[Excerpt from a dataset]
□ □ □ □ □ □ □

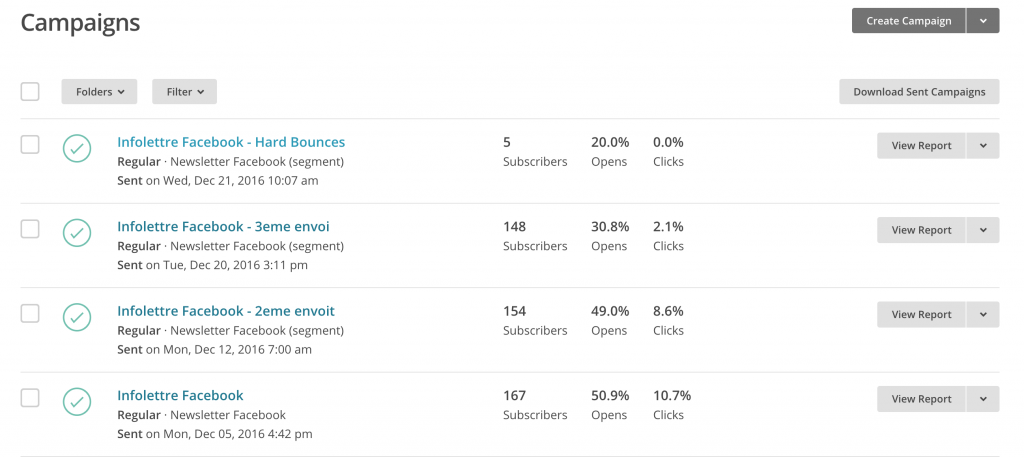Select checkbox for 2eme envoit campaign
The width and height of the screenshot is (1024, 457).
(x=30, y=314)
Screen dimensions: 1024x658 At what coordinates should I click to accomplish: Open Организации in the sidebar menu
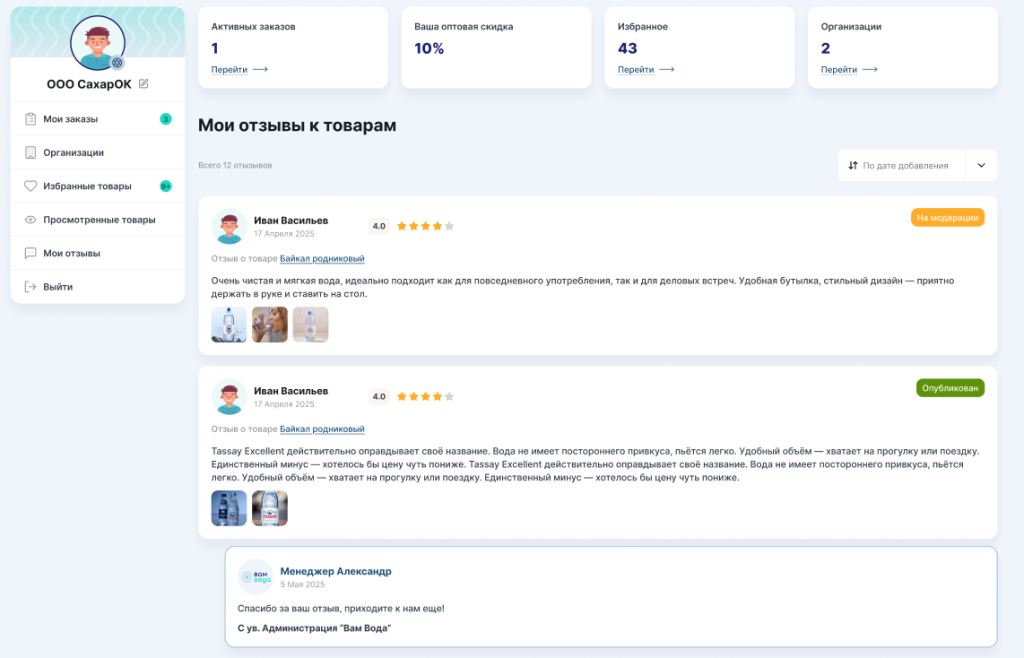(73, 153)
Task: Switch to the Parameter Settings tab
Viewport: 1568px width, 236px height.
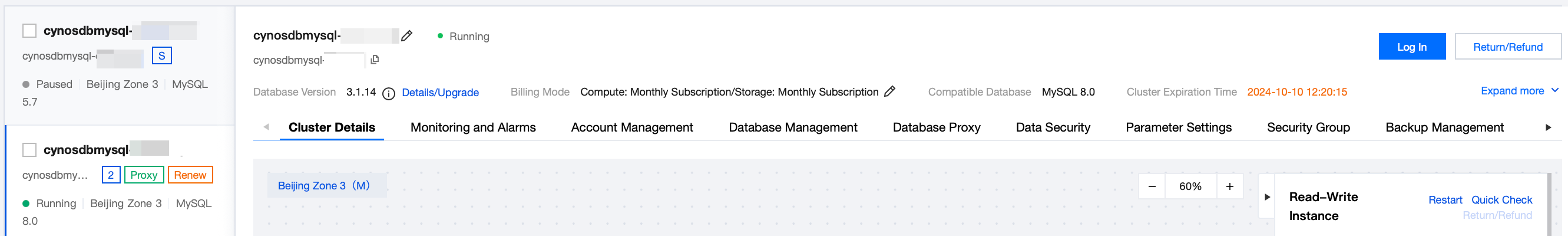Action: coord(1179,127)
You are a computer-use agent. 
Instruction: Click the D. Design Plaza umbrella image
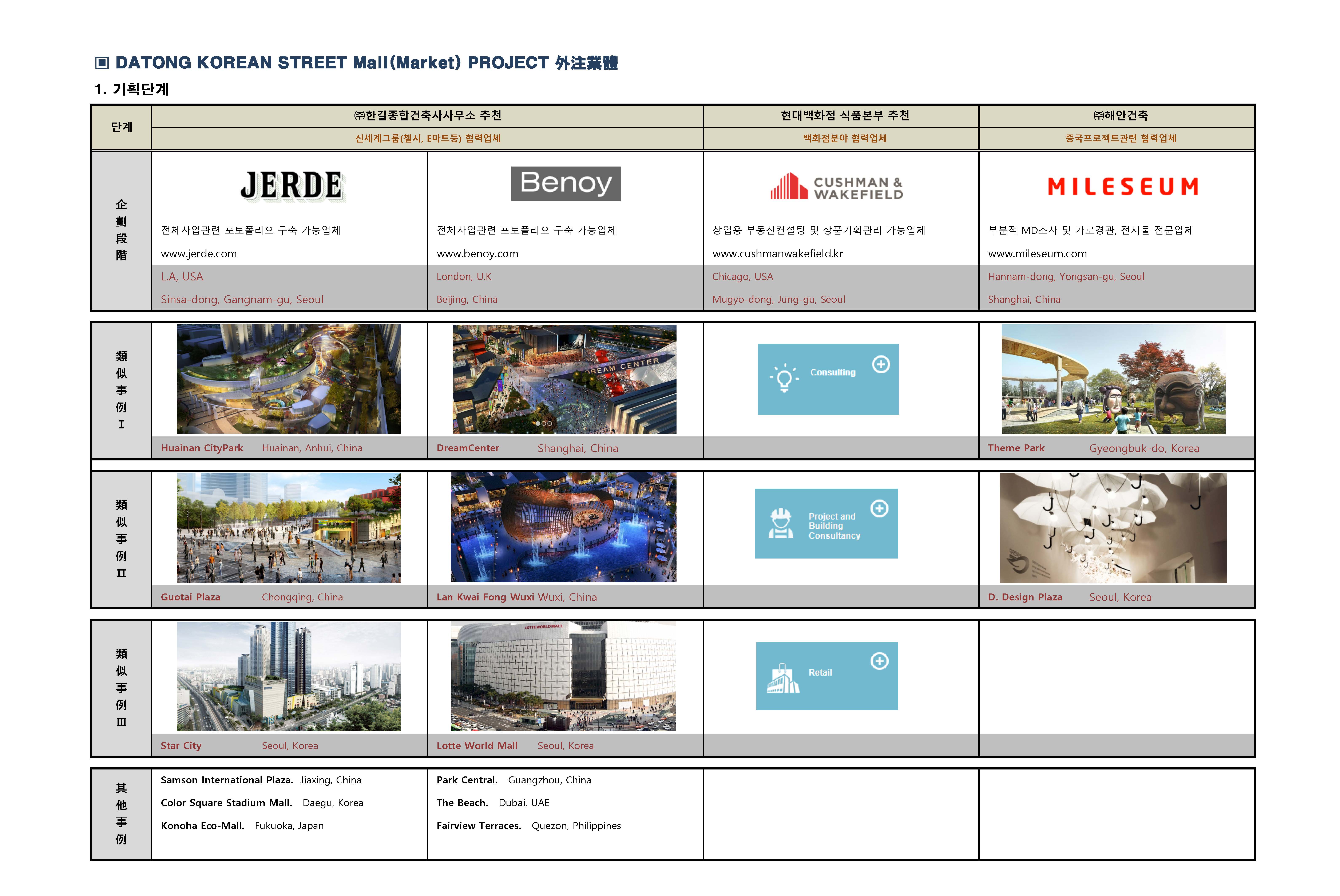pos(1113,527)
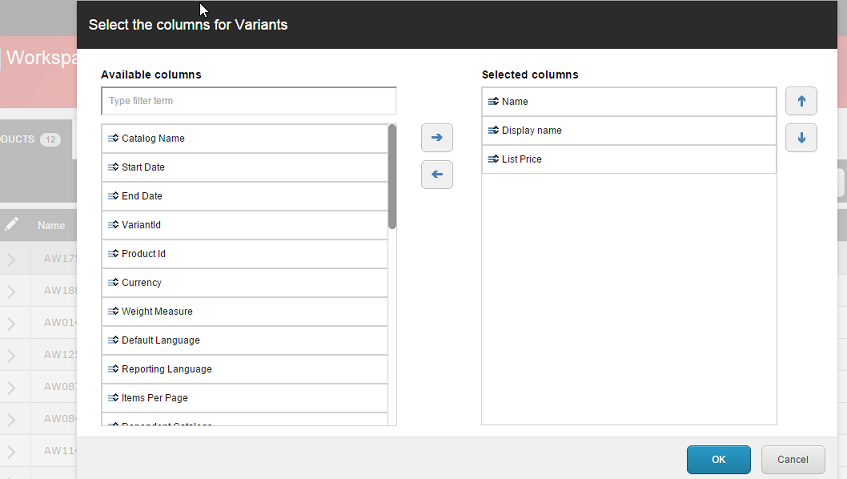
Task: Expand the second product row chevron
Action: coord(12,292)
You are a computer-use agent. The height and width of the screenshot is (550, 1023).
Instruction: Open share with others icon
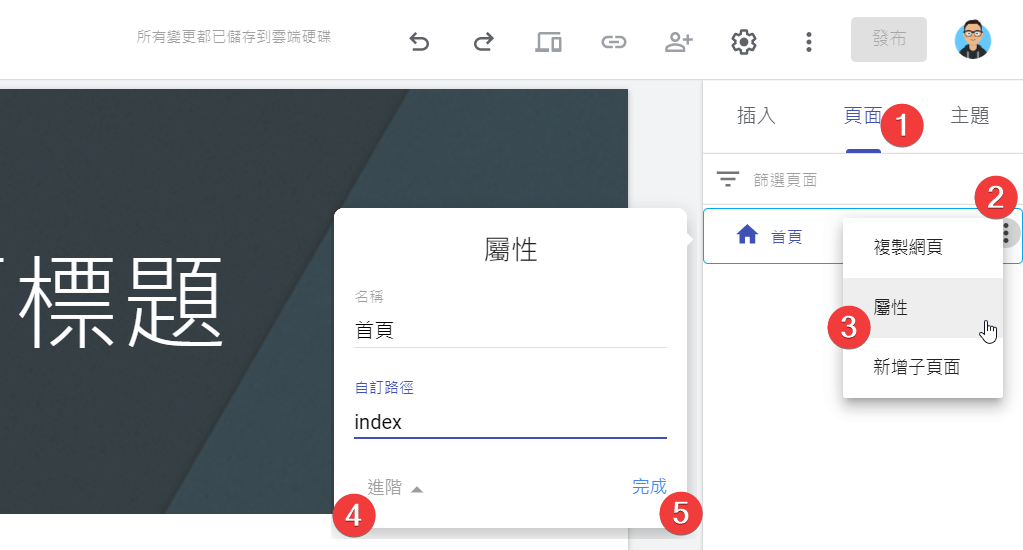(679, 42)
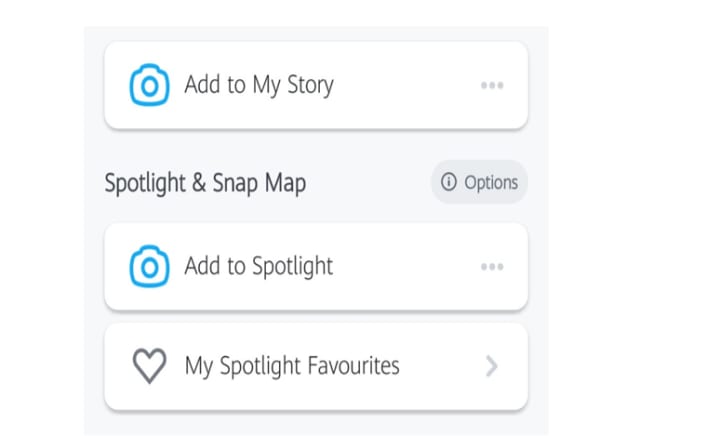Open the My Spotlight Favourites text
This screenshot has width=720, height=436.
point(291,367)
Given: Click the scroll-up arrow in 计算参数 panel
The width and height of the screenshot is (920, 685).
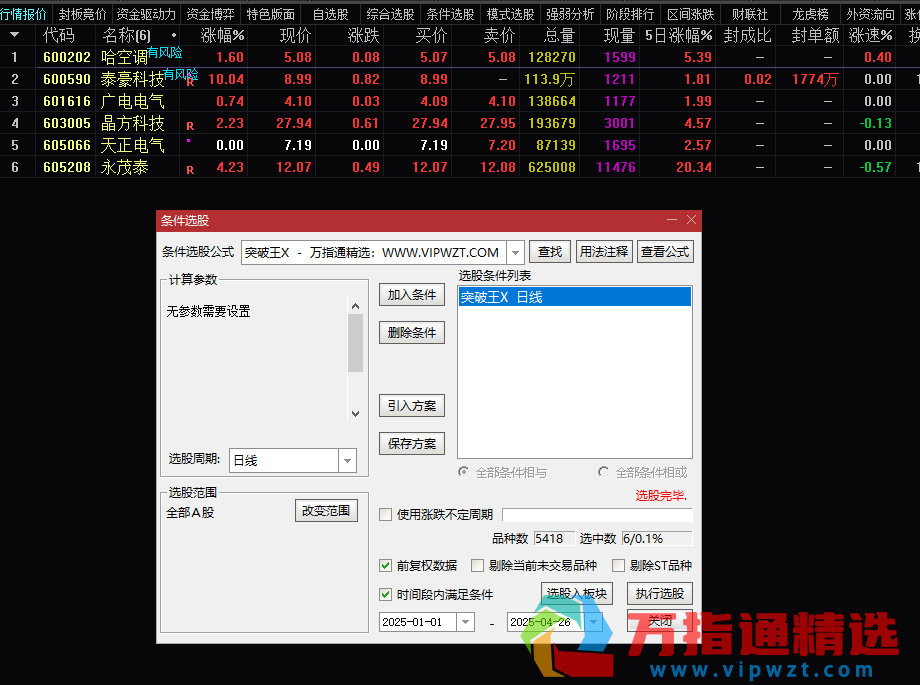Looking at the screenshot, I should (x=355, y=305).
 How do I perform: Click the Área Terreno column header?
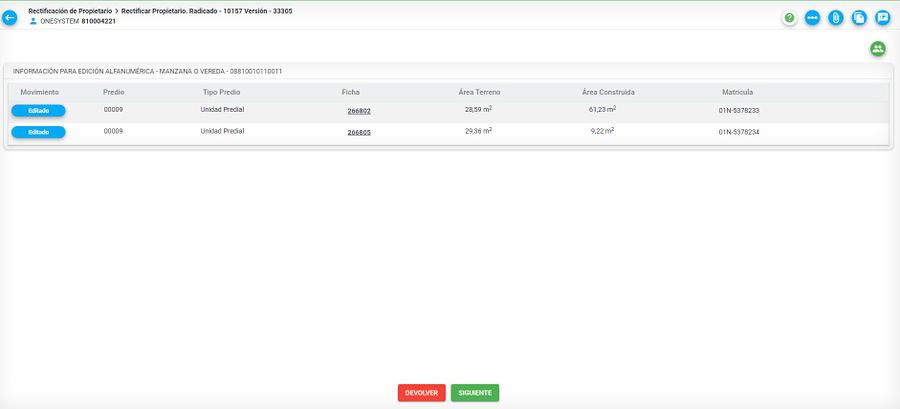[480, 92]
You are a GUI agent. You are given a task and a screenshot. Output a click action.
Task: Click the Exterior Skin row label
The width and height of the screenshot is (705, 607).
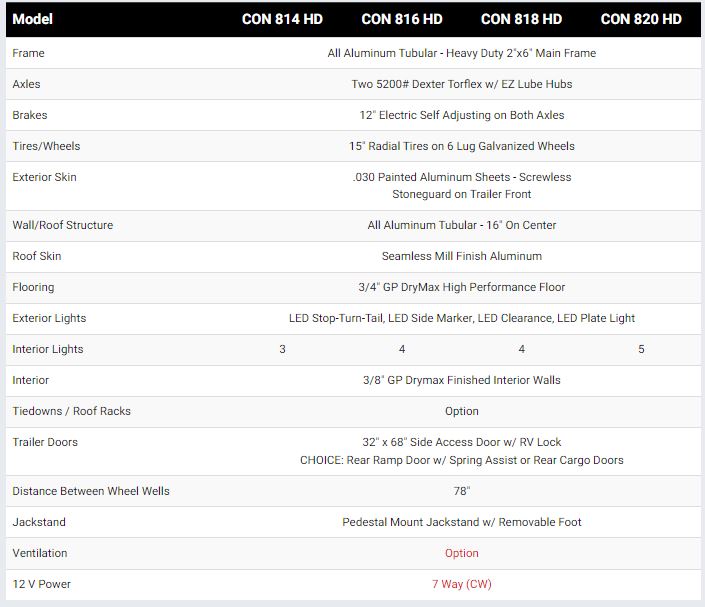point(44,177)
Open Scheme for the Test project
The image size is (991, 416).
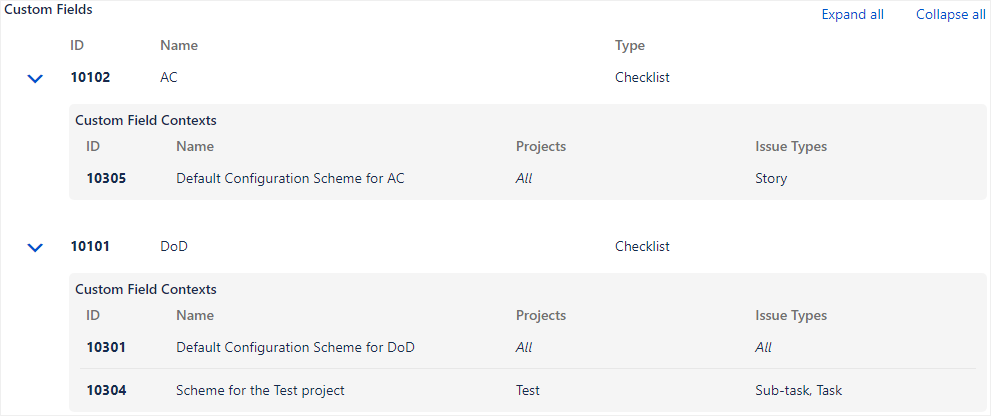point(260,390)
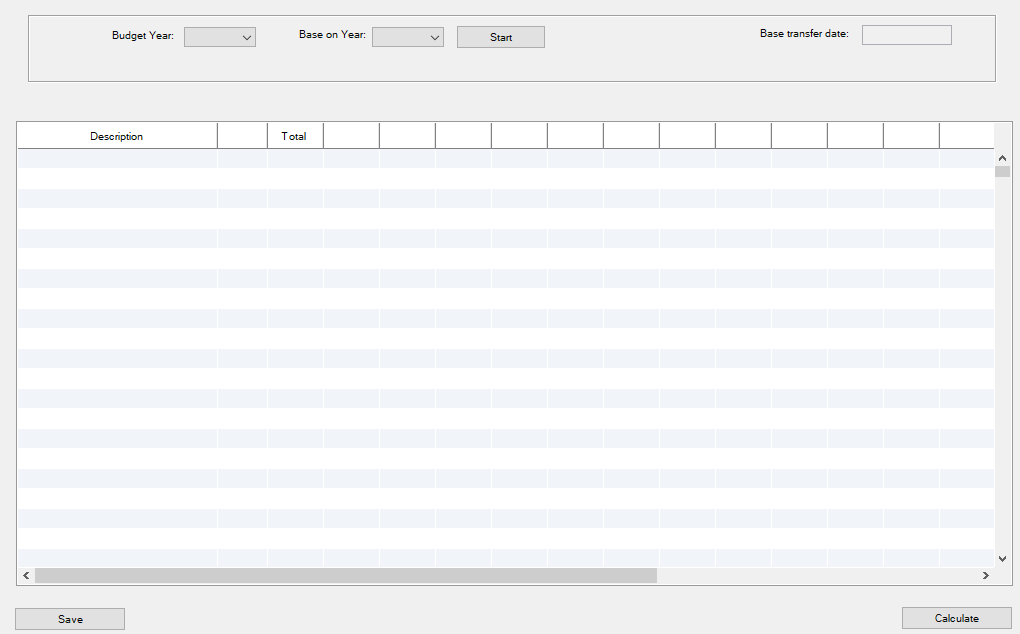This screenshot has width=1020, height=634.
Task: Click the vertical scrollbar thumb
Action: 1002,171
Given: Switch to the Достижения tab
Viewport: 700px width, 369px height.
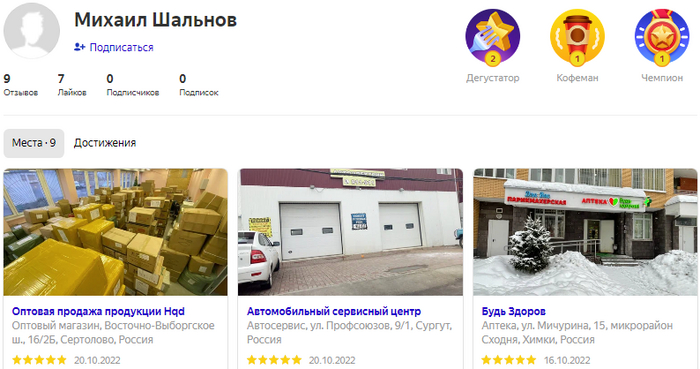Looking at the screenshot, I should coord(105,143).
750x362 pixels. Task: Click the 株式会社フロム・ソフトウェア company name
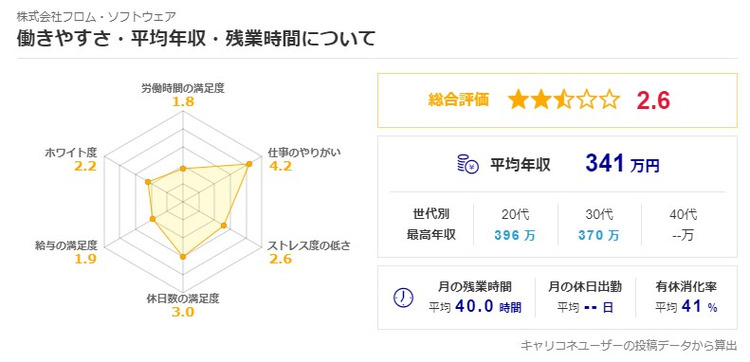[97, 17]
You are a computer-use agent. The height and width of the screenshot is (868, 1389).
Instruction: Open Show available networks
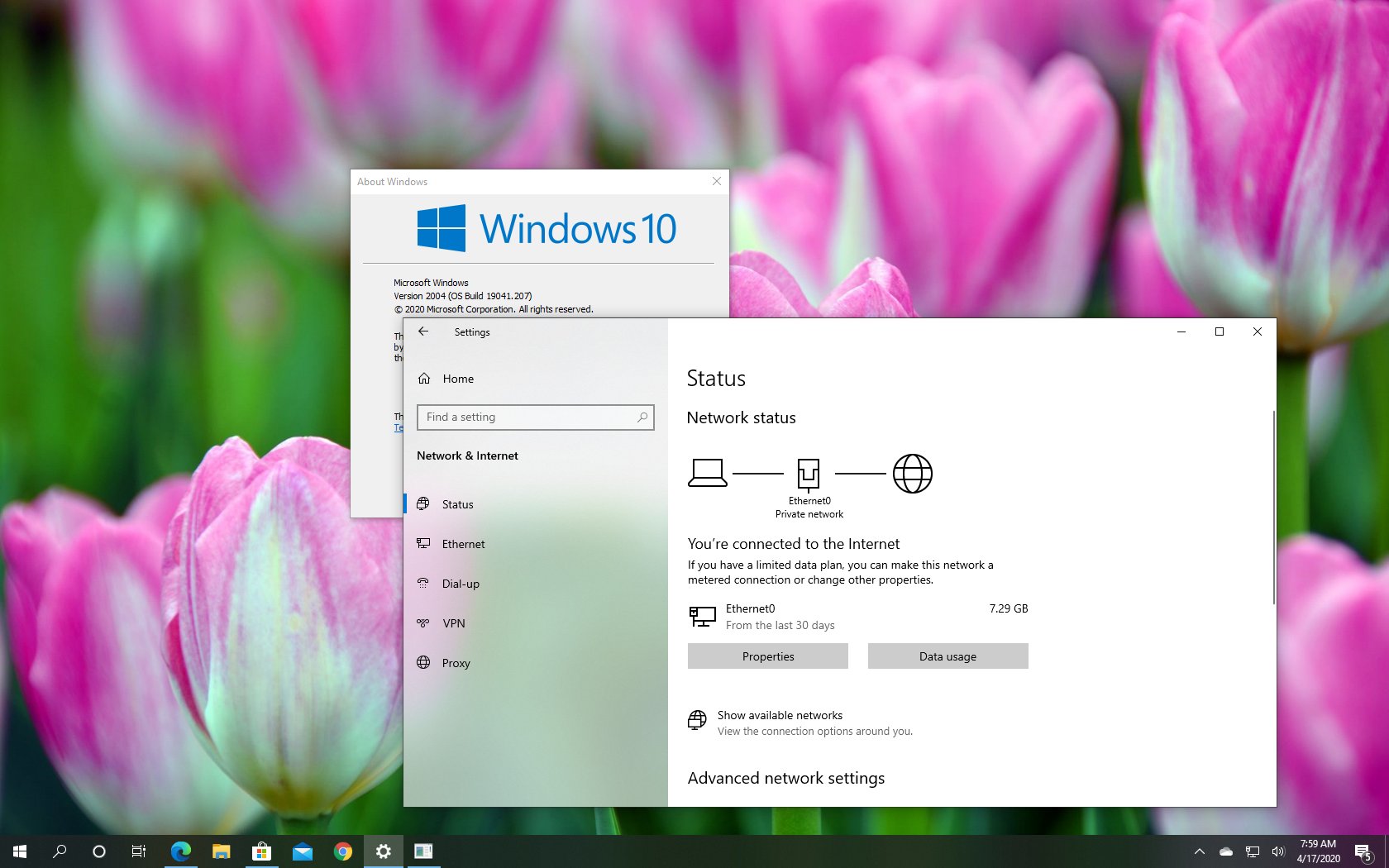[x=779, y=716]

□ □ □ □ □ □ □

Return every line of the records above that contains the string "image", copying each line in full. Case counts.

The output:
Instruction: Click the D. Design Plaza umbrella image
The image size is (991, 416).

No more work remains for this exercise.